# [TASK INPUTS]
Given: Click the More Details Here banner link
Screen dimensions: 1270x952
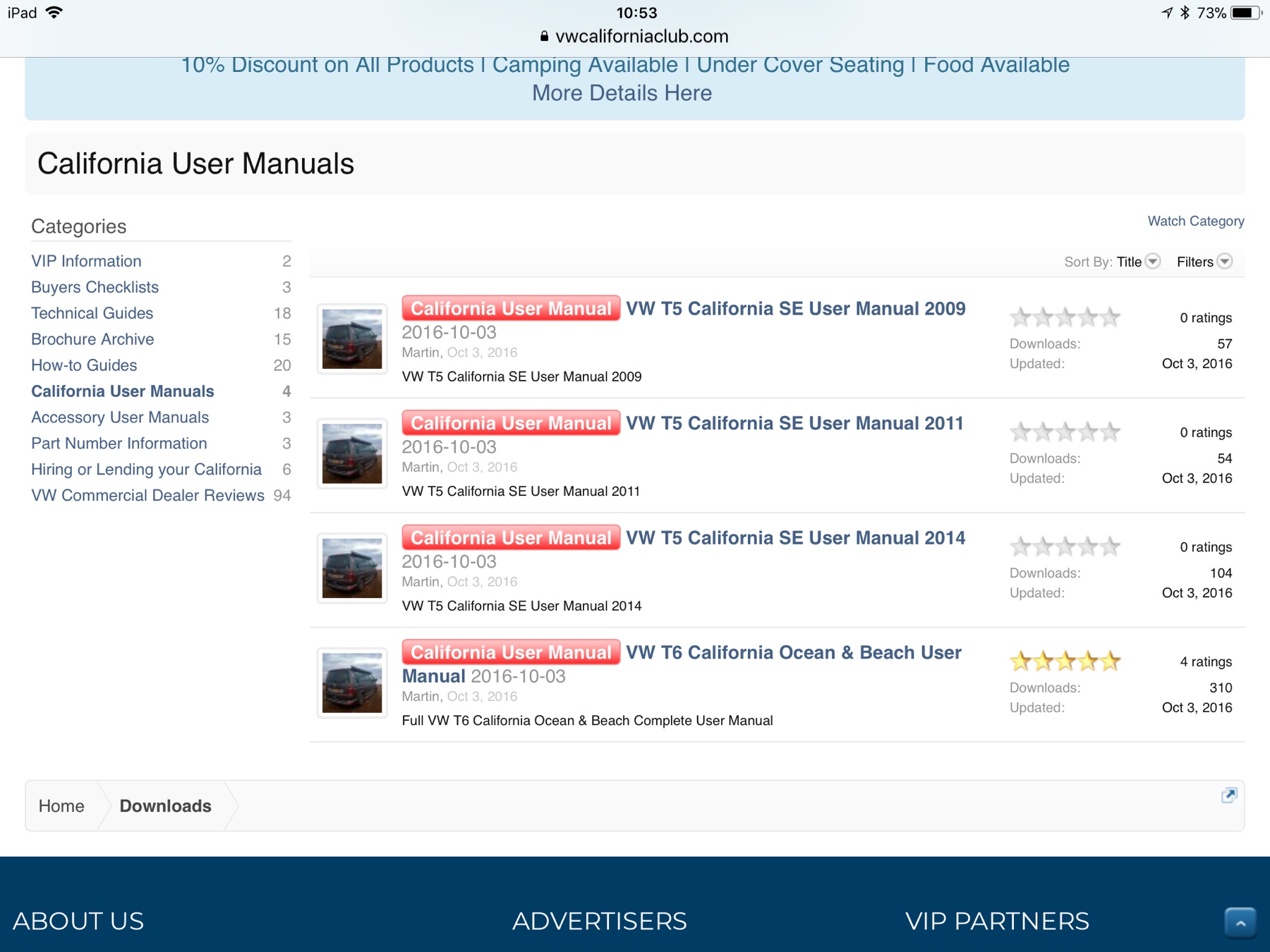Looking at the screenshot, I should click(622, 93).
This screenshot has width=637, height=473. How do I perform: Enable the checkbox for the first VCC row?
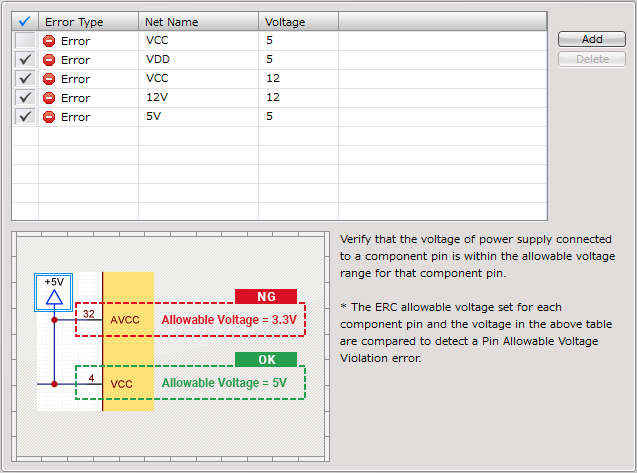[25, 41]
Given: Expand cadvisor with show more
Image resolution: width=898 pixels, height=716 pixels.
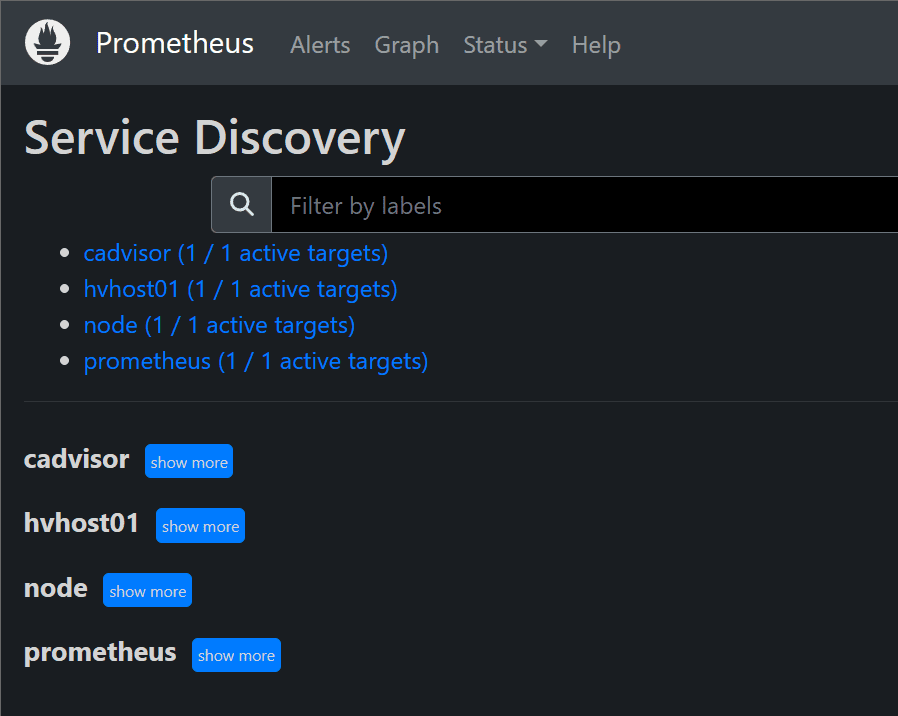Looking at the screenshot, I should point(189,462).
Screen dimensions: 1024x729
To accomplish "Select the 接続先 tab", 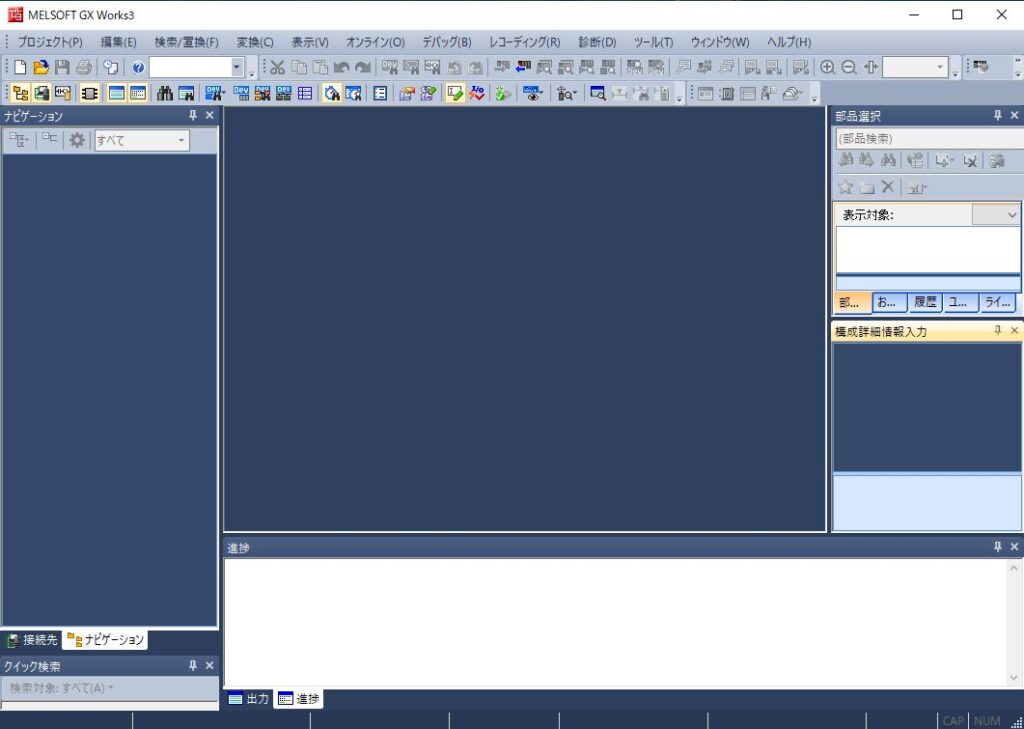I will 32,640.
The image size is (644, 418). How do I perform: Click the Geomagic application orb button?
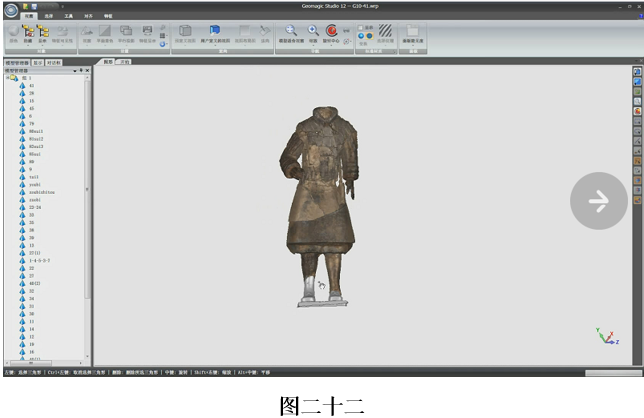11,10
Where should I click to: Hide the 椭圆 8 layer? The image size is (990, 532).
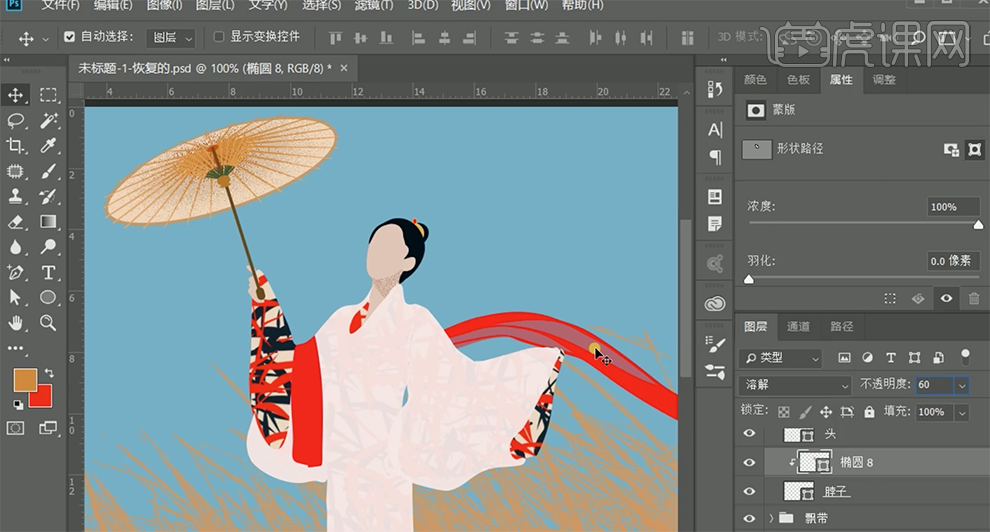pyautogui.click(x=750, y=462)
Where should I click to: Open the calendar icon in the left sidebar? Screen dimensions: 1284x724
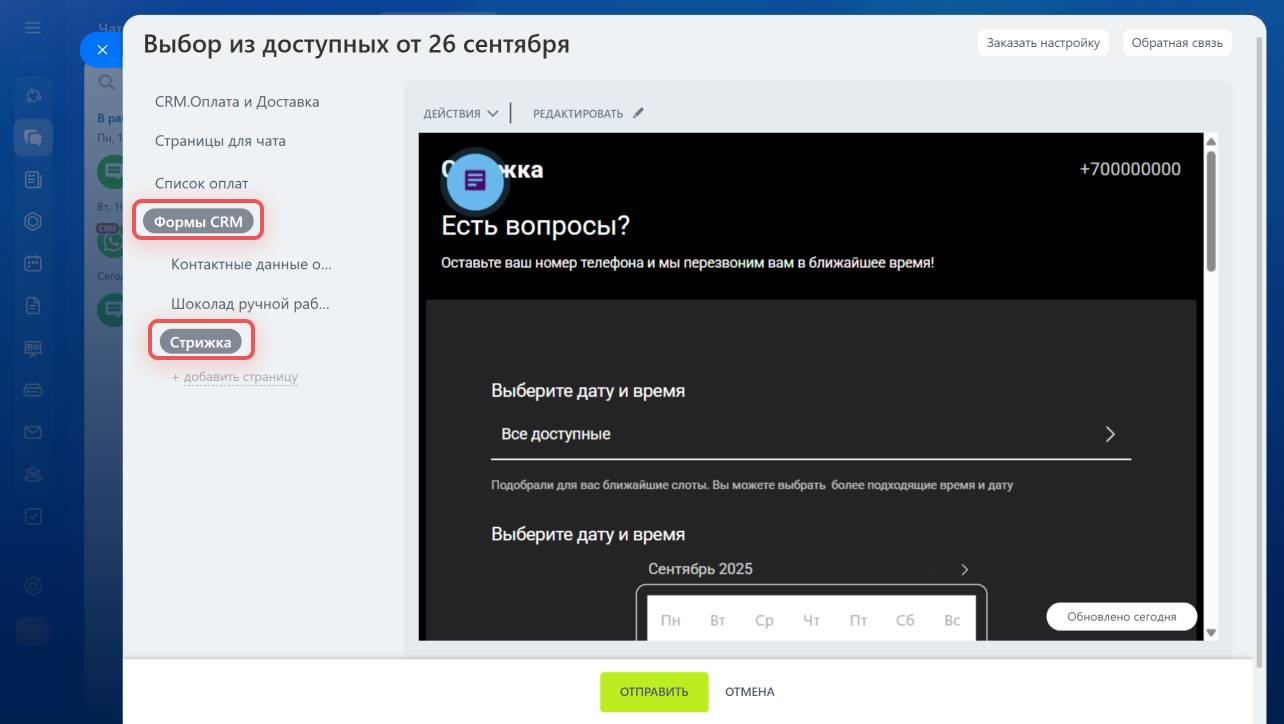coord(33,263)
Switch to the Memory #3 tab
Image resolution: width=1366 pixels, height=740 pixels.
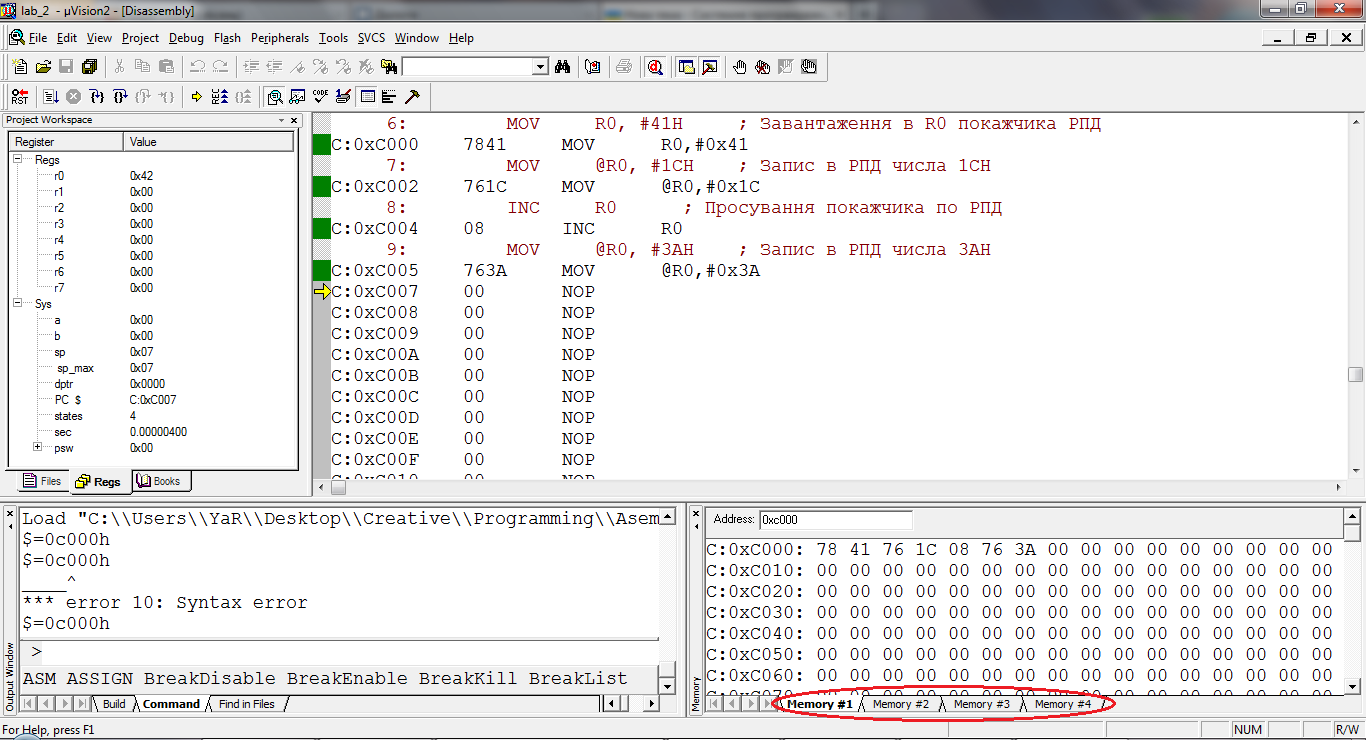(982, 704)
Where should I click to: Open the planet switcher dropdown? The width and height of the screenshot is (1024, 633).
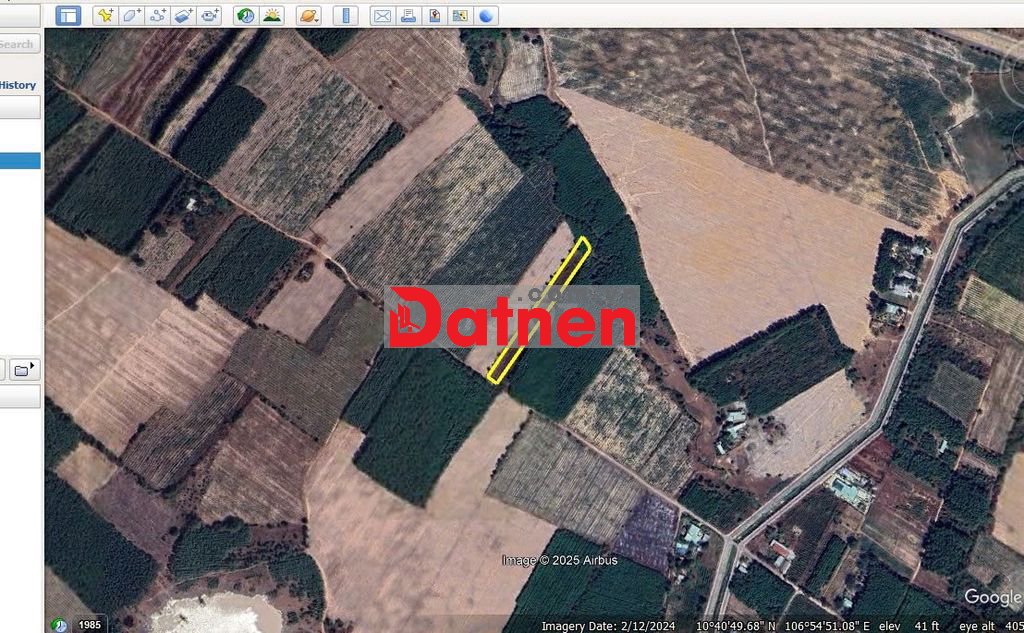click(x=308, y=15)
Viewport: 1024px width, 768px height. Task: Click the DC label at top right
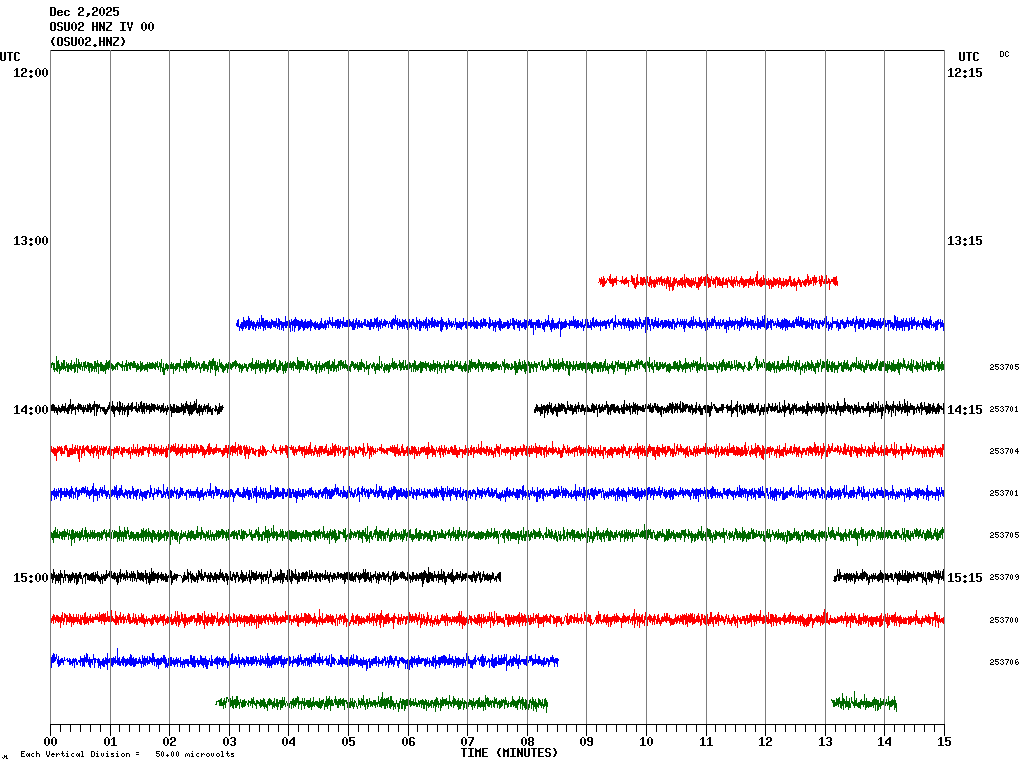coord(1004,54)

# [DIRECTIONS FOR THIS TASK]
Repeat, exactly and with no pictures, each line from the line that holds "Switch to the Memory #3 tab" through the last line of the records above.

# [RESULT FOR THIS TASK]
Switch to the Memory #3 tab
Image resolution: width=1366 pixels, height=740 pixels.
(982, 704)
Where should I click to: Open the planet switcher dropdown? The width and height of the screenshot is (1024, 633).
click(x=308, y=15)
Viewport: 1024px width, 768px height. Task: Click the DC label at top right
coord(1004,54)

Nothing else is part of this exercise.